### Directions
Could you print the records verbatim, from the line that contains "At what (x,y)" through the line that contains "The width and", both of those lines included?

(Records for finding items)
· · · · ·
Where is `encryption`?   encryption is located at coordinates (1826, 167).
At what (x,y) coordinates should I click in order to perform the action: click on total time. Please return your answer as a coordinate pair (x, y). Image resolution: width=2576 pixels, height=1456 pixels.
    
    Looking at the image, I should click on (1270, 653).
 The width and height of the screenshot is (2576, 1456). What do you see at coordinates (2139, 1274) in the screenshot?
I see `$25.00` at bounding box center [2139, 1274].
· · · · ·
### Finished exercise
At what (x,y) coordinates should I click in order to perform the action: click on total time. Please return your answer as a coordinate pair (x, y). Image resolution: width=2576 pixels, height=1456 pixels.
    
    Looking at the image, I should click on (1270, 653).
 The width and height of the screenshot is (2576, 1456). What do you see at coordinates (2139, 1274) in the screenshot?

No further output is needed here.